* What needs to be done *
Scan the lines below for the string "will". Reply with how many match, and no other words.

——————————

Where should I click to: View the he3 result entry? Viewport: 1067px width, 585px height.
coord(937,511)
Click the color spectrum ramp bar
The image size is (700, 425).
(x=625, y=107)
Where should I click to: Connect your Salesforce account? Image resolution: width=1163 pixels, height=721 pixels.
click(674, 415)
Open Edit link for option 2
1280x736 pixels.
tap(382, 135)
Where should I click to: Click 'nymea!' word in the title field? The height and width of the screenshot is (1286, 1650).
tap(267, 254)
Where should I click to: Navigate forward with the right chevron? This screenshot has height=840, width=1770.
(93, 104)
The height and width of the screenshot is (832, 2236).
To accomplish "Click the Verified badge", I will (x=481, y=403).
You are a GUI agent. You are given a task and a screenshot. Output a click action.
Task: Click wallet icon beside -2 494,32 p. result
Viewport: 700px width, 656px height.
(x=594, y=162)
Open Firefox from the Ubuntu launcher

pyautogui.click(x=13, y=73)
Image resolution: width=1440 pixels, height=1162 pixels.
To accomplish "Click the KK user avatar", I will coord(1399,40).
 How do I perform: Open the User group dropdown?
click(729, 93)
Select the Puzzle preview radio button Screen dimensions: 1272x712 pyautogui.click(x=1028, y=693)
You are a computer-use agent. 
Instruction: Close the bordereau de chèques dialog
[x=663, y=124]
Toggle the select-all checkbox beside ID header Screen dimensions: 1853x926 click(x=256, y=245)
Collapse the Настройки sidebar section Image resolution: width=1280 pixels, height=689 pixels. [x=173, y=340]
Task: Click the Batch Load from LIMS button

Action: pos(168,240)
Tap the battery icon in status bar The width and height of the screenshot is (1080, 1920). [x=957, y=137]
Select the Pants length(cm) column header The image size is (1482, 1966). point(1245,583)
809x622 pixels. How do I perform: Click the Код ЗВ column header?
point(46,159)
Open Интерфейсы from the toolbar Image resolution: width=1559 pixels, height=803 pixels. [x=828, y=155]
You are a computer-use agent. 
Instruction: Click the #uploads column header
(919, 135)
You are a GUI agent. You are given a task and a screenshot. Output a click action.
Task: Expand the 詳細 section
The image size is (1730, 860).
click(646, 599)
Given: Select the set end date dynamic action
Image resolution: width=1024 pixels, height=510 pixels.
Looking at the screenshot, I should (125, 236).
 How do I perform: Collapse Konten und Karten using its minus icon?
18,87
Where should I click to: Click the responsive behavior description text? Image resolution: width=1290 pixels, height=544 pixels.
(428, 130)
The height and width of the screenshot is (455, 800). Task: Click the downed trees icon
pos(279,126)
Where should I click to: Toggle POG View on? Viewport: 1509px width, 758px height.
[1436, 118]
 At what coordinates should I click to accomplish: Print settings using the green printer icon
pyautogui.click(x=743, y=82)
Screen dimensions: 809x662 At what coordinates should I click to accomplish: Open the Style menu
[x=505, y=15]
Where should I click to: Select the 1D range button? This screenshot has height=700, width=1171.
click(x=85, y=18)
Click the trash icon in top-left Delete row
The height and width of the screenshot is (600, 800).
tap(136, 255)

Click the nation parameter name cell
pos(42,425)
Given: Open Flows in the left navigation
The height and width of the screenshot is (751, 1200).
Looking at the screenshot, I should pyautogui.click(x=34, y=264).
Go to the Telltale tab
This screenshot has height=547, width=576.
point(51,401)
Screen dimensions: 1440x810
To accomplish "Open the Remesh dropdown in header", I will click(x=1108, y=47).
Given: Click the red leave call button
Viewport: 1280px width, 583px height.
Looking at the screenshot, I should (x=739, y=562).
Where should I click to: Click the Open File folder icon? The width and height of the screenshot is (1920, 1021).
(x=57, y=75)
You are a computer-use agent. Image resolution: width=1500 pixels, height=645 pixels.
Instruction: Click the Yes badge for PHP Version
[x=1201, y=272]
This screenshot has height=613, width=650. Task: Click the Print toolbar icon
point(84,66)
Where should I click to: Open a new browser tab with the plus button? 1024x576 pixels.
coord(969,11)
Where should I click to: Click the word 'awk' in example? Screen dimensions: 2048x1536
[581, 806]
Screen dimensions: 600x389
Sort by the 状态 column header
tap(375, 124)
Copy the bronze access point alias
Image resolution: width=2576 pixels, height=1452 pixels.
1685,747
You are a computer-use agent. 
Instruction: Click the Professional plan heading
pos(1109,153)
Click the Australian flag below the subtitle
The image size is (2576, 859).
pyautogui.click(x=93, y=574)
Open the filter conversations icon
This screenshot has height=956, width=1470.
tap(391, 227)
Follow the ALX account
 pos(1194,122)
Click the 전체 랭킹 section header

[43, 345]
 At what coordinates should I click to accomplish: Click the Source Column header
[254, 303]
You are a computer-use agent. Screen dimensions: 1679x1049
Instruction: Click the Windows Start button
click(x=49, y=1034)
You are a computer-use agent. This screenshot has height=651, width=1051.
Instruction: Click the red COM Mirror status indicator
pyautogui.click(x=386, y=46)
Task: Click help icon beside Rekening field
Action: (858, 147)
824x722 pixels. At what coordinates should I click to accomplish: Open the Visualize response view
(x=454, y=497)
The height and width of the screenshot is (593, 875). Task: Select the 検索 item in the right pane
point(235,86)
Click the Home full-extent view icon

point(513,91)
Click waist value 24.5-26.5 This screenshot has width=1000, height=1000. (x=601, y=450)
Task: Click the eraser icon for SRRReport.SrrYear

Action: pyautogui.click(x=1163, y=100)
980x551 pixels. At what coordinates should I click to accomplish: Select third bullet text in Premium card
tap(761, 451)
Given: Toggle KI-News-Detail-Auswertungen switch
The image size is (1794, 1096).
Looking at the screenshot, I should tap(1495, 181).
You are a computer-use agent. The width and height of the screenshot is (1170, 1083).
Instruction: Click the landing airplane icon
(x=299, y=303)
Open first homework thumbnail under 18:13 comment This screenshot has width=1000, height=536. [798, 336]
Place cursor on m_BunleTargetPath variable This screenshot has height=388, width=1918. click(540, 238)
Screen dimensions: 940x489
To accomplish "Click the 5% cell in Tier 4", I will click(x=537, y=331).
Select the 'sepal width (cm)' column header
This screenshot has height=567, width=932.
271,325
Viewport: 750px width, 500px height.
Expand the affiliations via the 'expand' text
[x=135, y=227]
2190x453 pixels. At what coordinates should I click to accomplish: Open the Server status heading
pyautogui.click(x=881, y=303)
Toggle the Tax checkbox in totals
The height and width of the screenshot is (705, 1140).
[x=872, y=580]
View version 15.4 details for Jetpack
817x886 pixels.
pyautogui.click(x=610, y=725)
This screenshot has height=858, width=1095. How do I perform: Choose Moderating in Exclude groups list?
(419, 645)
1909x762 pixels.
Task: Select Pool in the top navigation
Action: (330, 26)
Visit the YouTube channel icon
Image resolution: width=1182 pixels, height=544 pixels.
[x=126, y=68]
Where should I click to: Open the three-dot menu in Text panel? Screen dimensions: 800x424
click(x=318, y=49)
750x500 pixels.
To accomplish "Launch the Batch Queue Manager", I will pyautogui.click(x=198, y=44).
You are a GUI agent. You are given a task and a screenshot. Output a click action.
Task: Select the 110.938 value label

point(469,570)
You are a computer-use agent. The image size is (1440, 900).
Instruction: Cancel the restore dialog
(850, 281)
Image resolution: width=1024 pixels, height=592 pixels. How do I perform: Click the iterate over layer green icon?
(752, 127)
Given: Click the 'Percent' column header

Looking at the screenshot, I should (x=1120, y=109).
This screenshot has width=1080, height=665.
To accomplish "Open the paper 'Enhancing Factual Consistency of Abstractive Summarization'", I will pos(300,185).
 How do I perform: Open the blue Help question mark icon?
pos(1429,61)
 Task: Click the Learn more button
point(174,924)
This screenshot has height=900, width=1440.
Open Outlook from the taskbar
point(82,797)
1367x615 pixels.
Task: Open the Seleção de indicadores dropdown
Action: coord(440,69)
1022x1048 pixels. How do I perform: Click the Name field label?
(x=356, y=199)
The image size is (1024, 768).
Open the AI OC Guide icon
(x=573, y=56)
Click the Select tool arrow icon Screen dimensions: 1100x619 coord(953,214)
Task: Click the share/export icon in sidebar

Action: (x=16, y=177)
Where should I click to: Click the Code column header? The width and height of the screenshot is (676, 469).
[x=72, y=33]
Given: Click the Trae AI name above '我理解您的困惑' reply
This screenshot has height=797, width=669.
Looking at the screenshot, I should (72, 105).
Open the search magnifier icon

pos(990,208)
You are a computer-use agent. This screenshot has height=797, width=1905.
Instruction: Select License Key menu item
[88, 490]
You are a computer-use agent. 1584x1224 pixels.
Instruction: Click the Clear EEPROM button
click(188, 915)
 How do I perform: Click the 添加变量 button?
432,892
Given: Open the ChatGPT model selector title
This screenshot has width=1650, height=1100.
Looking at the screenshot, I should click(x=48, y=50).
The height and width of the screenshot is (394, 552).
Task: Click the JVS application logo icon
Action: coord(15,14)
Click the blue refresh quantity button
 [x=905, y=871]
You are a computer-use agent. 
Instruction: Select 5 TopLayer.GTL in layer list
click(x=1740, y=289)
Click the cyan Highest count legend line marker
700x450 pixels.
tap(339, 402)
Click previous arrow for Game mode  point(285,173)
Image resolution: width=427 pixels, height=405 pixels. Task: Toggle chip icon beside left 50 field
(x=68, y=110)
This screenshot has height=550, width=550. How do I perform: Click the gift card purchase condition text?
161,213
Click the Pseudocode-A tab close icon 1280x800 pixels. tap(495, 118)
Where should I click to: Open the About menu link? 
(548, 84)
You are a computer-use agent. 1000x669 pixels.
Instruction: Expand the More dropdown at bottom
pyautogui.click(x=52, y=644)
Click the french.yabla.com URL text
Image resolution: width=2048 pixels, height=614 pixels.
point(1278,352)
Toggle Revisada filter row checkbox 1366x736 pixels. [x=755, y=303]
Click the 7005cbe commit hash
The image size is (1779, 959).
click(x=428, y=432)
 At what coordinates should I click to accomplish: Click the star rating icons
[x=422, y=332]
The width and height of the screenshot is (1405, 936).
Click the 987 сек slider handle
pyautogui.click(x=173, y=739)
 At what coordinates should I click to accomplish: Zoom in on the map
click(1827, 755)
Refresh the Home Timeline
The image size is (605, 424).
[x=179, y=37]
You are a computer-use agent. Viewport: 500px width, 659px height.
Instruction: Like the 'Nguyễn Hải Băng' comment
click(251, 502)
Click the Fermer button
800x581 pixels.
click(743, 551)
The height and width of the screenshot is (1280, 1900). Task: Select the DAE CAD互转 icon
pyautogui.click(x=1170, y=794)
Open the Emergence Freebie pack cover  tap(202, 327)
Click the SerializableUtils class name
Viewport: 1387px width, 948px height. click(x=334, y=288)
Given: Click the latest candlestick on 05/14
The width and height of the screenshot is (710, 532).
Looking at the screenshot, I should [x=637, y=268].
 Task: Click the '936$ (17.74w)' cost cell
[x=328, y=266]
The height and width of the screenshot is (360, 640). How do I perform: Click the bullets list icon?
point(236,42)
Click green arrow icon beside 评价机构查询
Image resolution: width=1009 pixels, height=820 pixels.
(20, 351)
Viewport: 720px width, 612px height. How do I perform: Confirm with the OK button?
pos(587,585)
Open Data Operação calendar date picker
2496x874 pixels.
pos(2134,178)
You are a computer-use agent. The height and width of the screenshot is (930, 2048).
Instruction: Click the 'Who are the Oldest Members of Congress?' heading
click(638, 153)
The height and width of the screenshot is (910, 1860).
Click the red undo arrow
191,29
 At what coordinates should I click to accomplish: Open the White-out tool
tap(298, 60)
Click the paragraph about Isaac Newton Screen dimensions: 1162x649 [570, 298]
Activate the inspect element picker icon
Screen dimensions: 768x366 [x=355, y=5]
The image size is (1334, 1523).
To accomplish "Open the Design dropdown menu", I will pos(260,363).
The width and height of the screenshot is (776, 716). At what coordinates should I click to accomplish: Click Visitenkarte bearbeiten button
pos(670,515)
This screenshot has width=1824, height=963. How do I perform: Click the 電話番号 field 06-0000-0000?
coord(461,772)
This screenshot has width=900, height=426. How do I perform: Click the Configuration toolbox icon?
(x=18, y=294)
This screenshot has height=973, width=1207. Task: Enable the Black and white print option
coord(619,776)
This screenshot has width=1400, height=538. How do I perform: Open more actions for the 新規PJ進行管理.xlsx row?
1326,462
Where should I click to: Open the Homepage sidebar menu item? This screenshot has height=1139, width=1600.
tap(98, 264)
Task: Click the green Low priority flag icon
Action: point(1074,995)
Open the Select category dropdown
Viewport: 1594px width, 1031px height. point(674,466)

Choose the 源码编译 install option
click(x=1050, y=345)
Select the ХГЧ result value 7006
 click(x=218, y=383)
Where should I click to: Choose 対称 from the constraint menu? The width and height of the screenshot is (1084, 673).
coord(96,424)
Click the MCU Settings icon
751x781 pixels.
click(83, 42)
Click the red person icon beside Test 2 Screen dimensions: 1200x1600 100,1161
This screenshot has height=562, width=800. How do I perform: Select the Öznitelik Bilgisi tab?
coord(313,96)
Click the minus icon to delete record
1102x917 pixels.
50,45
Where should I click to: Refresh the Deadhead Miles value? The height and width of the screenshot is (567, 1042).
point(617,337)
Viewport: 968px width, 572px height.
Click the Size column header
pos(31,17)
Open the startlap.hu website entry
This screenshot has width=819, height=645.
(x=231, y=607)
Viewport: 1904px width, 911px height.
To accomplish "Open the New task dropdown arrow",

——————————

* Answer box *
7